An HGB below 10 is reason to discuss possible causes. A full anemia workup would be appropriate to rule out AIHA. If there are other concerning symptoms like your ALC (not the WBC - the absolute lymphocyte count gives a more accurate picture of what is going on) being over 30,000 and doubling in 6 months or less, nodes that are interfering with other organs, and others, then it is probably time to start treatment discussions. Don't let anyone push you into treatment. Find out exactly what criteria the doctor is using and what your treatment options are. Make sure you have had a recent FISH test if it is available in your country. Deletions can change over time. Those deletions can be important when deciding on treatment.
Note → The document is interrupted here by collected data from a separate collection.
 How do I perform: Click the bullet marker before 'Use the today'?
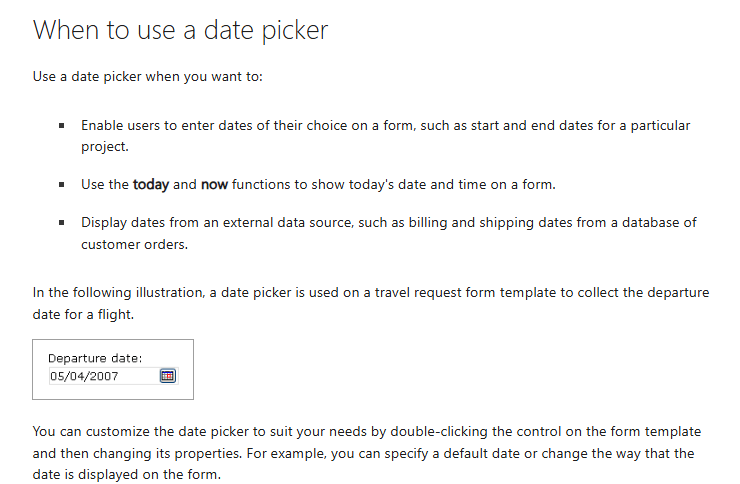61,184
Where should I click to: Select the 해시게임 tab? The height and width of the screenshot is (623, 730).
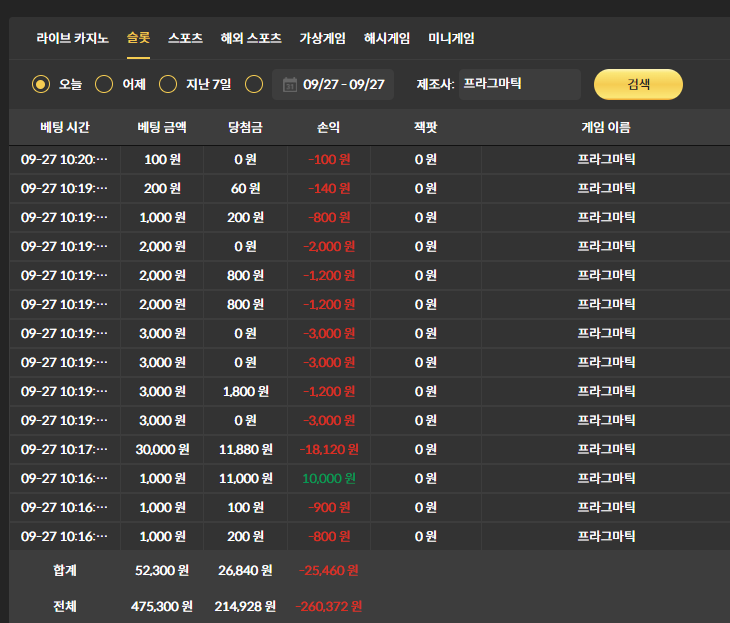point(387,38)
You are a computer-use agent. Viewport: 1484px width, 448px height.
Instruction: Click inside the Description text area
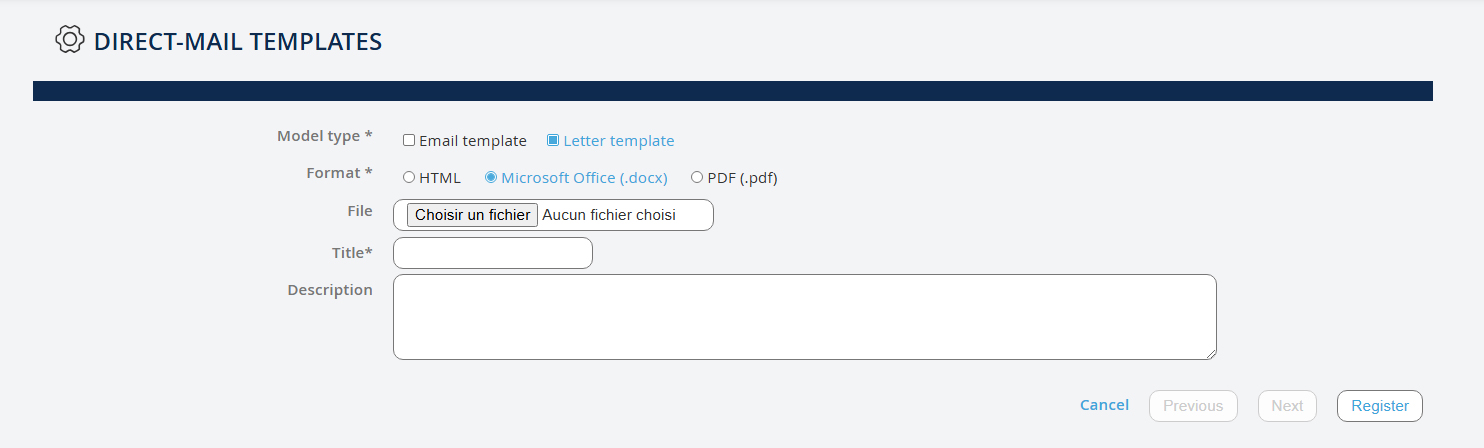coord(804,317)
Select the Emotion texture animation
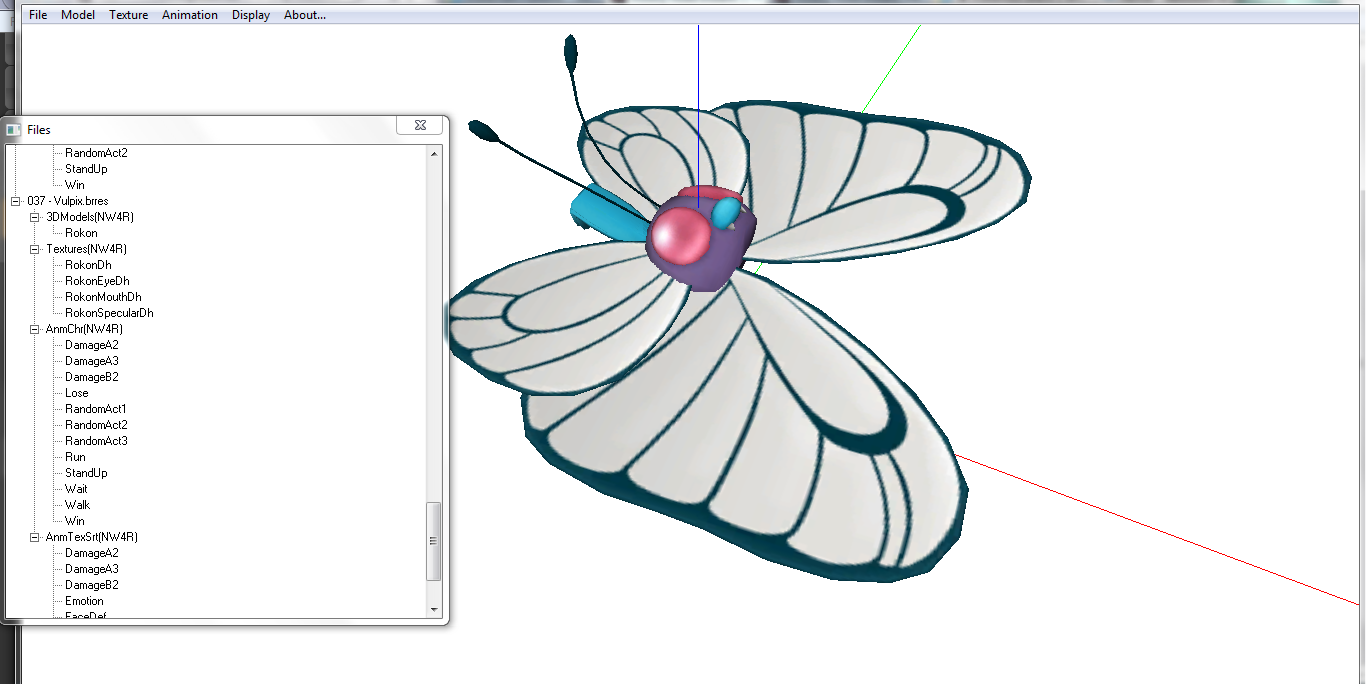 84,601
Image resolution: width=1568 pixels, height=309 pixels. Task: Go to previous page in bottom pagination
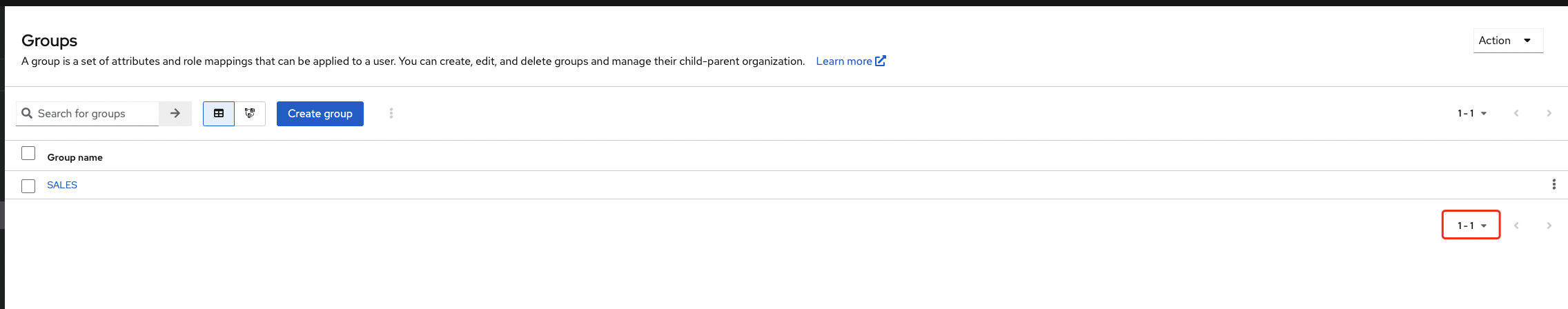tap(1516, 226)
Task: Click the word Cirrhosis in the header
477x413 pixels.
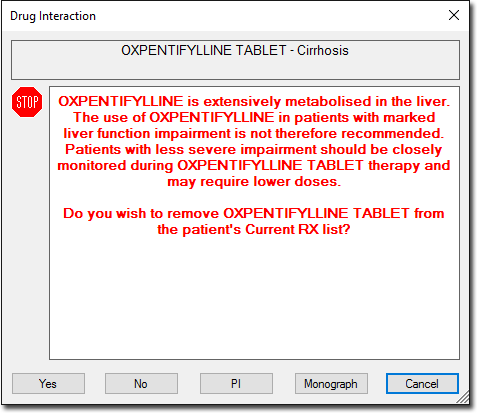Action: 323,51
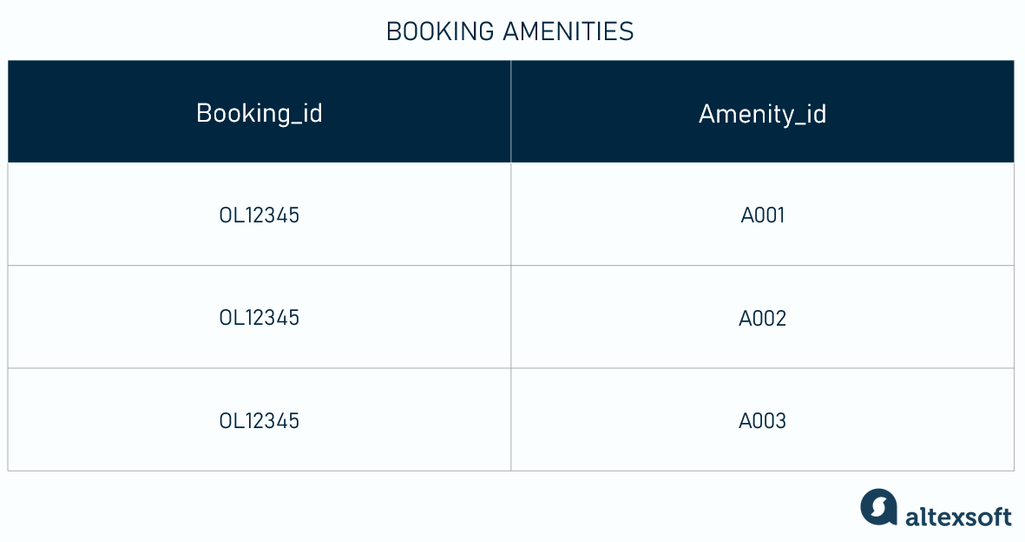Click column divider in the A001 row
Screen dimensions: 1025x542
[511, 214]
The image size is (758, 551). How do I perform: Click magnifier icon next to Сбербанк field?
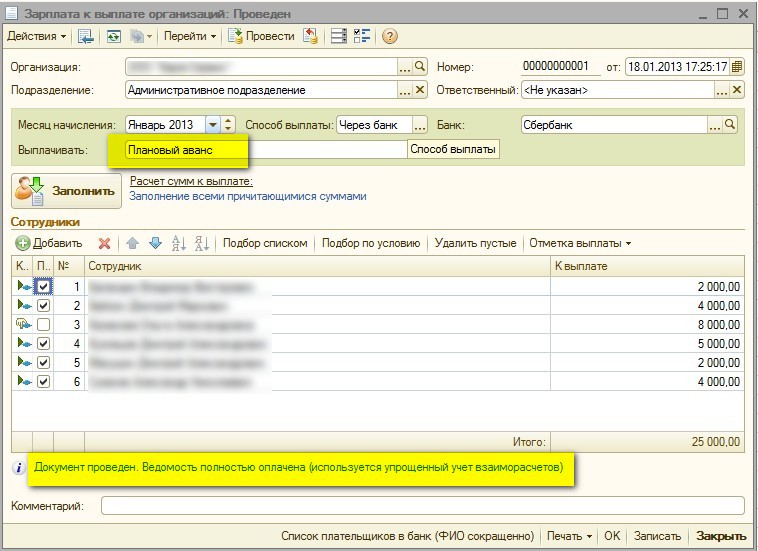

Autoimmune hemolytic anemia. Some with CLL develop it and are treated specifically for it - treatment being different from full out CLL treatments usually.
This is very upsetting! I am at Moffitt to meet Dr. Pinella for my FISH results and recommendation. He isn't here on Tuesdays! How can they give me follow up appt for him on a day he is never here!? I will only see nurse practitioner. Wow! Huge mistake on their part.
Was a miracle I got to see Dr. P. Treatment with my local oncologist. My sister lives in Columbus Ohio. Fortunately her husband has contact with Dr. Byrd. Sending my latest labs for his opinion. Both FL oncologists agreed I am good candidate for chemo. Will post my labs and info later today.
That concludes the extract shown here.